## EXTRACT
+++++

A Saturday evening review:
“What are you doing here?” the old man asked with a sharp tone. His voice seemed to come out of nowhere, especially since I thought that I was totally alone, under the hot summer sun, while fishing off a remote wooden dock on Bowens Island, near Folly Beach, S.C. Clearly surprised, I glanced around and saw a man, leaning up against a tree, wearing a ball cap and holding a cigarette. The tone of his voice was not only sharp, but it was also accompanied with a seasoning of anger and distrust. His eyes looked like they belonged to one of those dogs you meet in a dark alley, with a look of purposeful, mad confusion.
“I, I’m just a, fishing,” I said turning glancing in the direction of his voice. “We usually charge $4.00 to fish off this pier,” he said with distain. “Oh, I’m sorry sir, and you are?” I asked, because he really didn’t look the part of any official authority. “I’m the god damn manger of this place,” he exclaimed. As I began searching for my wallet, I said, “I’m very sorry, I’m happy to pay you, where do I put the money?” When I looked up again, he was gone, and I was left awkwardly standing alone in a very unwelcomed environment.
As I quickly gathered my fishing equipment and walked back to my car, I actually had visions of being killed for trespassing. Not yelled at or fined, but murdered. Why, for the sport of it, or because I was in such a perfect place to be disposed of. This was my first visit to Bowens Island, on that remote and hot summer day, so many years ago, and since that day, I’ve steered clear of that island.

+++++

## DATA BLOCK

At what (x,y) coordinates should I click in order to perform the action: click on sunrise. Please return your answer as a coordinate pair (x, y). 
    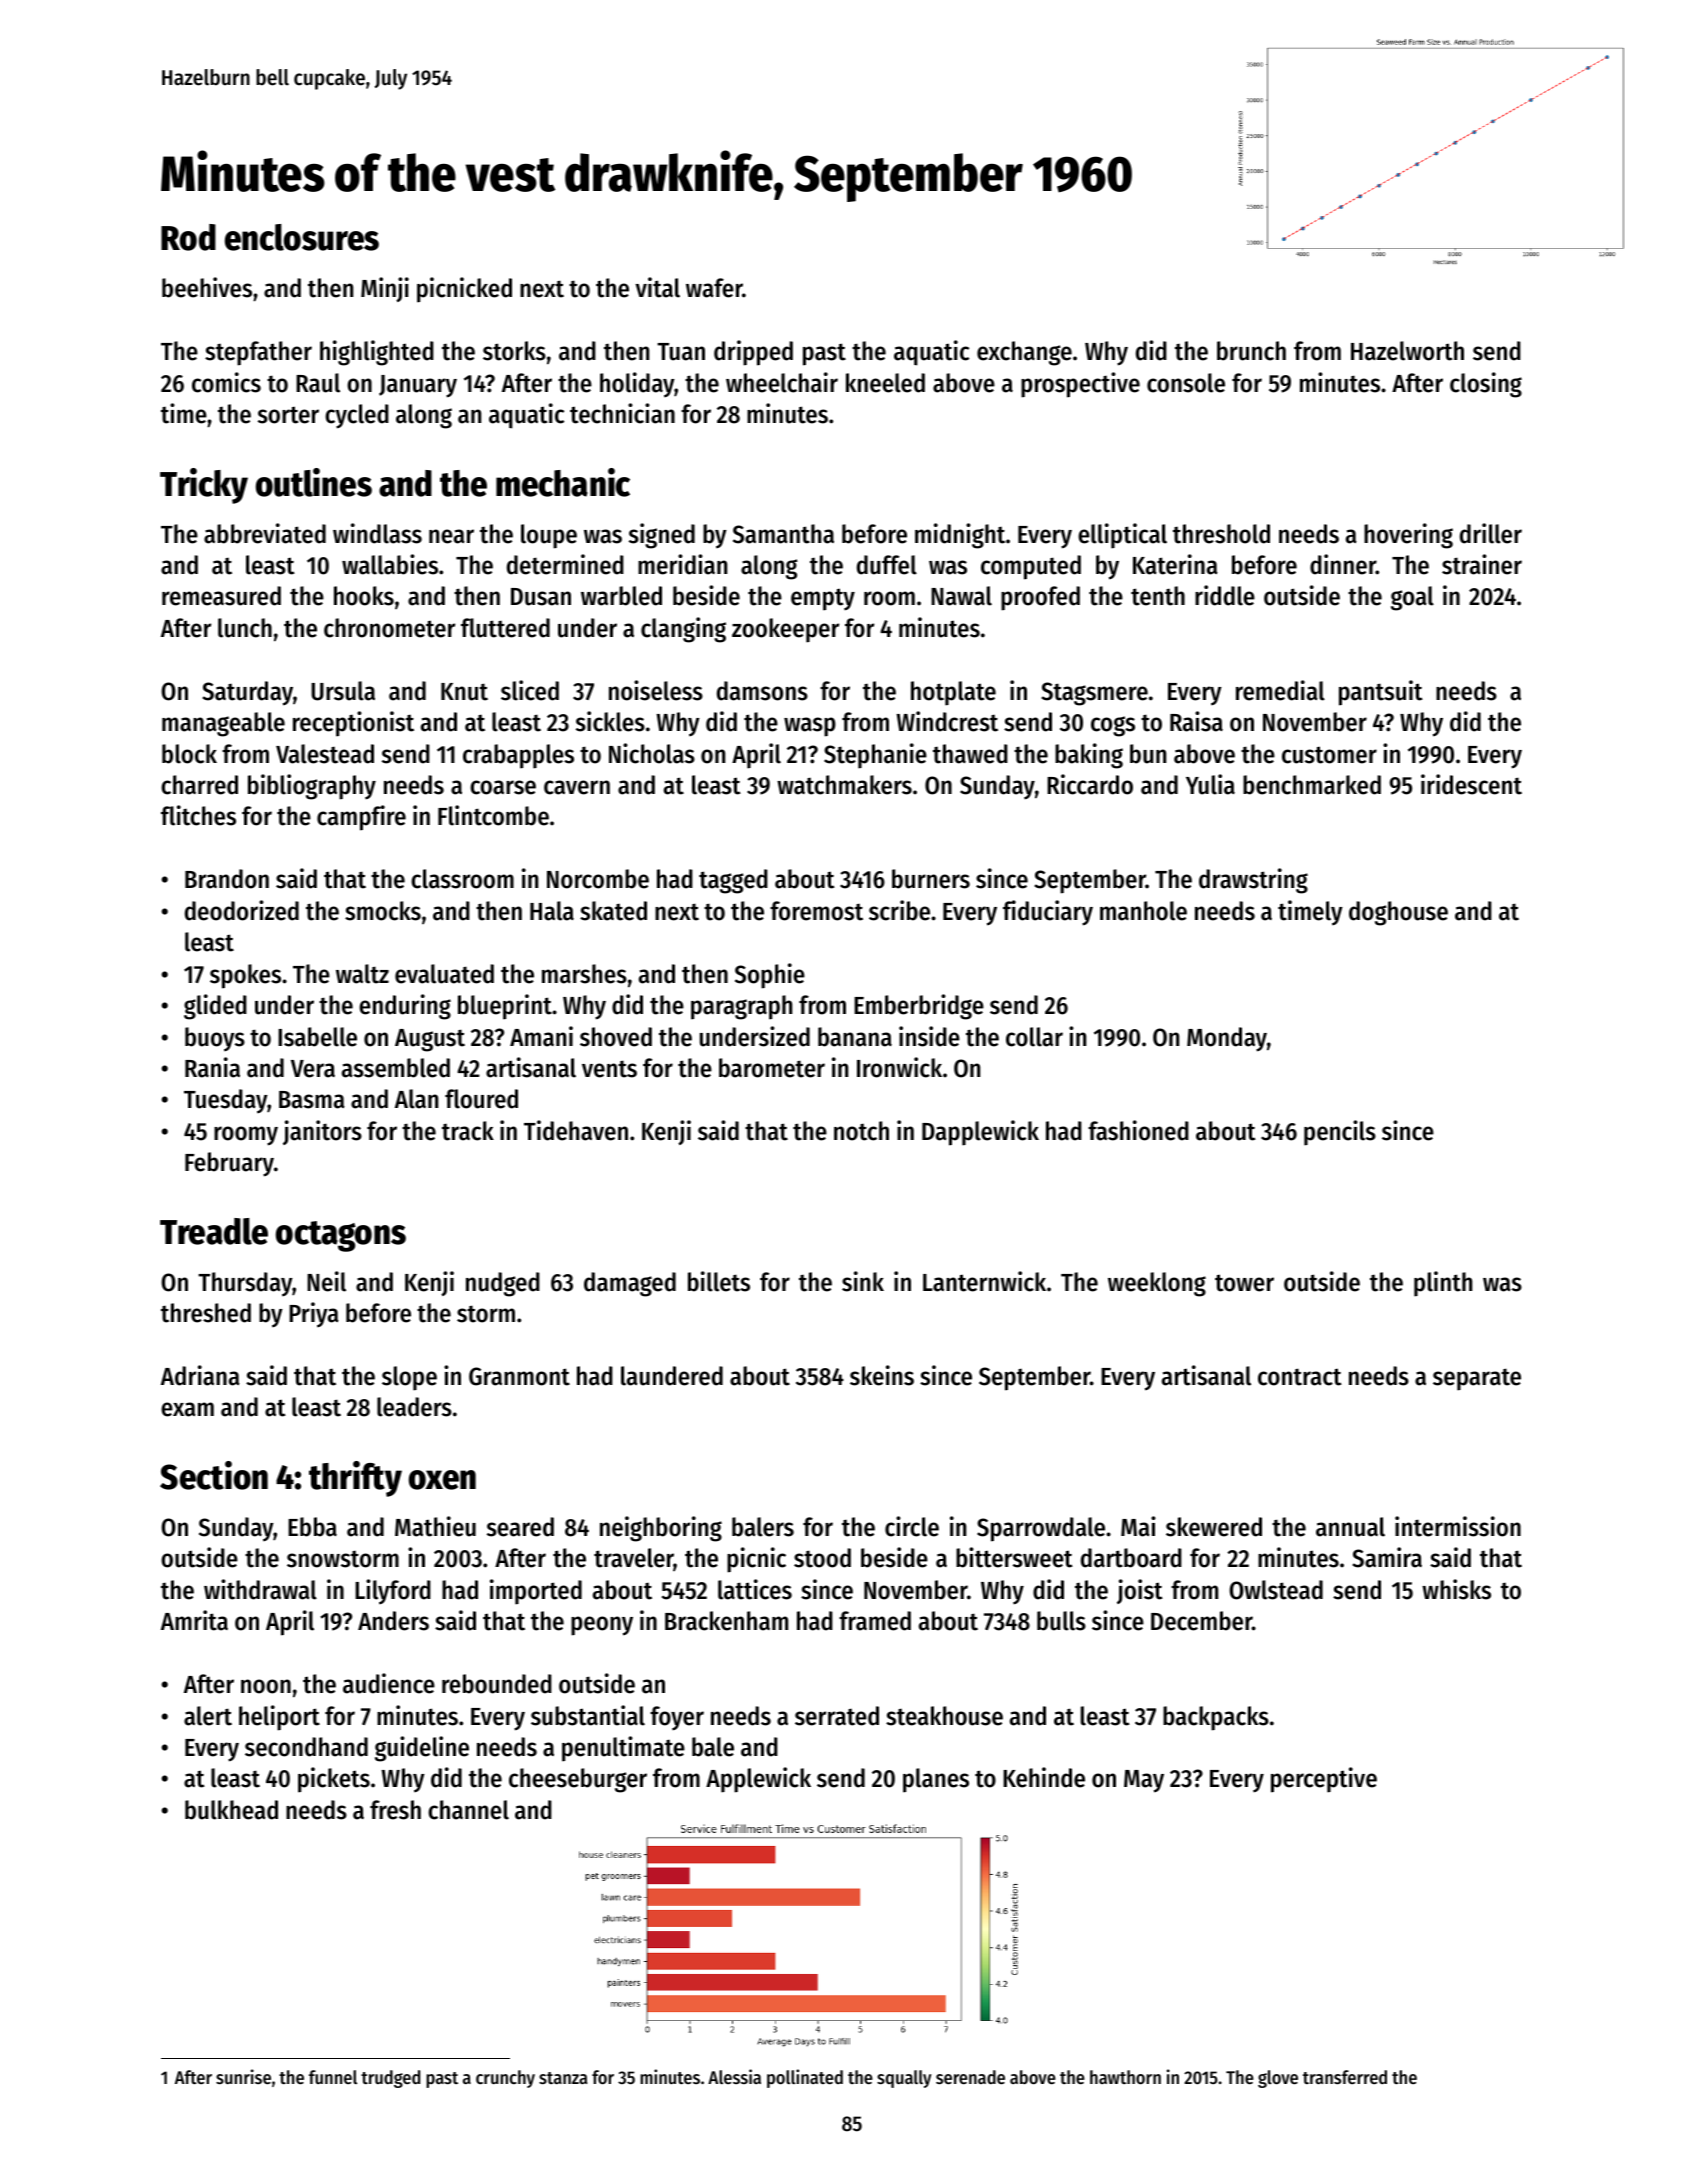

+++++

## EXERCISE 1
Answer these questions from the review:
(a) Where was the narrator fishing when the old man spoke?
(b) What was the man holding when the narrator first saw him?
(c) How much did the man say is usually charged to fish off the pier?
## EXERCISE 2
Reproduce the passage of the review between "As I quickly" and "of that island.", inclusive.

## PROBLEM SOLUTION 1
(a) Off a remote wooden dock on Bowens Island, near Folly Beach, S.C.
(b) A cigarette.
(c) $4.00.

## PROBLEM SOLUTION 2
As I quickly gathered my fishing equipment and walked back to my car, I actually had visions of being killed for trespassing. Not yelled at or fined, but murdered. Why, for the sport of it, or because I was in such a perfect place to be disposed of. This was my first visit to Bowens Island, on that remote and hot summer day, so many years ago, and since that day, I’ve steered clear of that island.